I always thought of increases in the money supply as not having a 100% effect. I don’t think that’s ever been contested.
Greg Ransom
Mar 3 2009 at 10:03pm
When the Fed doubles the money supply, a lot of people get that money before I ever see any of it.
As Hume and Cantillon helped everyone understand, this matters.
My demand for money will go up once it becomes obvious that I need lots more of it to do what I once did with much less. This happens after lots of other people get to use that massive influx of new money before I do.
So the answer to Scott question, “If the Fed doubled the money supply would you suddenly change your preferences and want to hold twice as much cash in your wallet?” is evident. My preferences will change after everyone else reaps the benefit of that new money, which actually won’t take that much time. So the force of the word “sudden” in the question is simply relative to different people’s interests. It won’t be sudden enough for me, but it will be sudden enough for the guys who get to use the money first.
Arun Eamani
Mar 3 2009 at 10:15pm
Hi,
Of general interest and not pertinent to this post, is how in the Financial past, many of the enterprising managers/suits learned Finance without proper appreciation of the
economics behind it, did this knowledge disconnect impact the decisions that were made like using time series models indiscriminately without understanding of the structural aspects?
El Presidente
Mar 4 2009 at 12:04am
Arnold,
[I]f you suddenly found yourself with twice as much cash in your wallet, would you double your spending?
Yes. Yes, I would.
Bill Woolsey
Mar 4 2009 at 6:39am
Would you double you spending?
This doesn’t make any sense without a time element.
Per week? Per month? Per year?
The market process that doubles nominal income is that _all_ of the excess money is spent. The increased spending (which is more than double the current rate of spending over very short periods and less than double the current rate of spending for longer periods) raises nominal inocme.
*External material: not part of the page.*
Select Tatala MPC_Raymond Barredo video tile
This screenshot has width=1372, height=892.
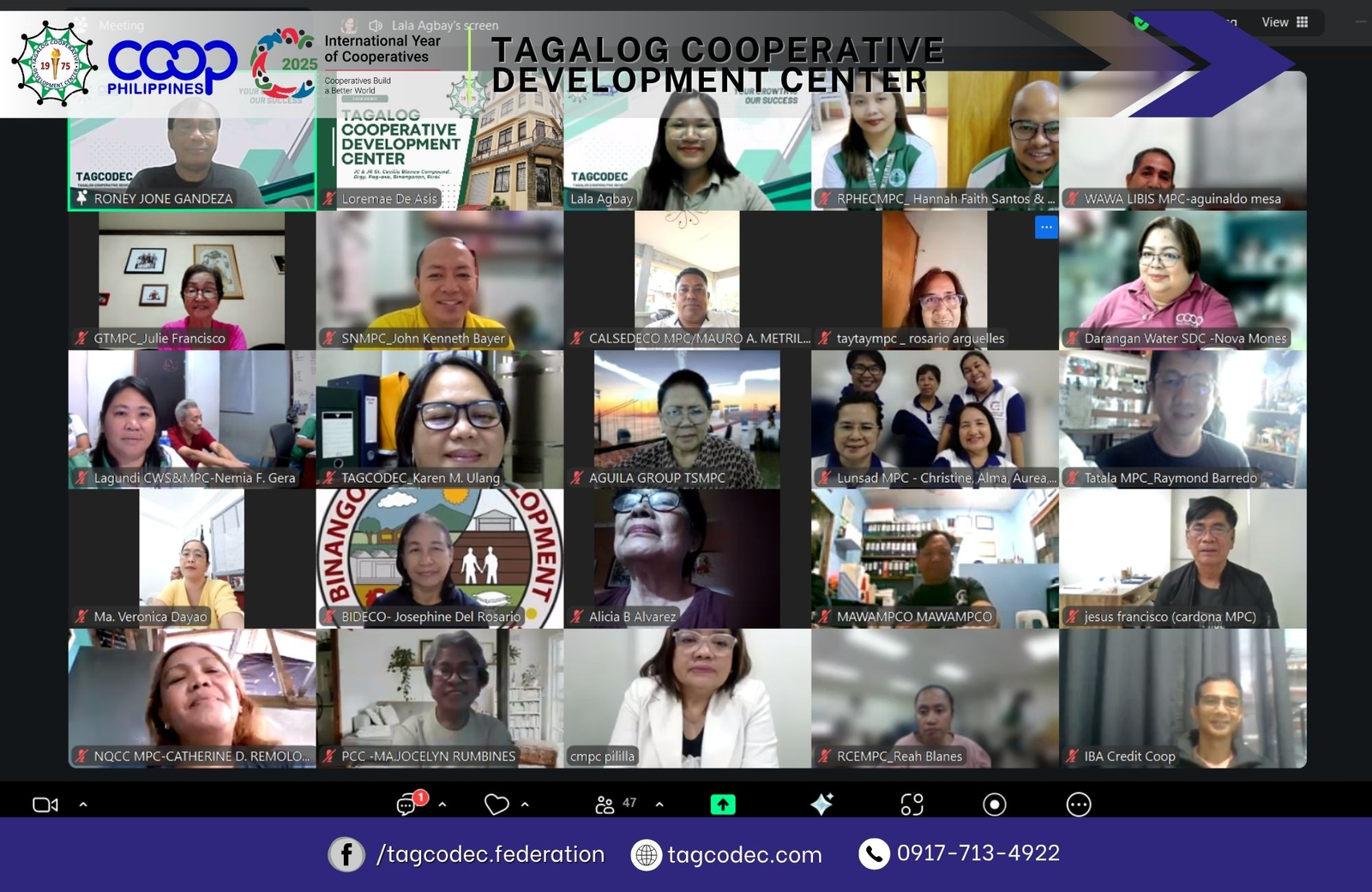point(1182,419)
The higher nominal income increaes the demand for money. If real income is equal to capacity, then this only causes an increase in the price level. When the price level doubls, the real supply of money is back where it started. And so, the there is no longer any excess money to spend.
Given lots of ceteris paribus assumpions, in equilibrium, total spending has doubled.
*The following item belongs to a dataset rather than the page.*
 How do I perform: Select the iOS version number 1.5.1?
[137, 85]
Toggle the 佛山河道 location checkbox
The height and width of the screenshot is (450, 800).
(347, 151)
If it is true that the current price level is above equilibrium and real income and output is below capacity, then the increase spending raises real income and prices. The higher real income will raise money demand, but it not neessarily in proportion to its increase. It depends on the income elasticity of the demand for money.
George McCandless
Mar 4 2009 at 7:54am
It is not very useful to talk about the effects of increases in the money supply without talking about exactly how the increase will happen. The effects of a money transfer to families, seigniorage, or monetary injections into the financial system are all different (a demonstration of this using a simple general equilibrium model can be found in my book: The ABCs of RBCs). One needs to be precise about how the money injection will enter the economy, what its direct effects will be and on which agents before any monetarist analysis makes sense. I agree that IS-LM models are not especially helpful, specifically because they ignore these issues.
dearieme
Mar 4 2009 at 7:57am
Your remarks have prompted the happy thought that if I bruit it about in the pub that I have krugerrands buried in my garden, I will probably get it dug over free.
Noni Mausa
Mar 4 2009 at 9:34pm
I’m with Greg Ransom. The first flood of TARP money, as far as I can see, never made it past Mo. Reminds me of Dean Swift’s floating country, Laputa.
We saw real productivity grow over the past generation, with only nominal. not real increases in salaries to the staff. The fiddling of the Fed never affected the lowest 2 quintiles — except to throw a spanner in the form of interest rates in the 80s. (I remember that because I landed my first good professional job in 81, my husband had a good job too, and still we couldn’t afford to buy a house.)
If Obama can manage to inject an increase in wealth and prosperity to the lowest 2 quintiles, I’ll be very pleased. It’ll be a novelty, after the past 30 years.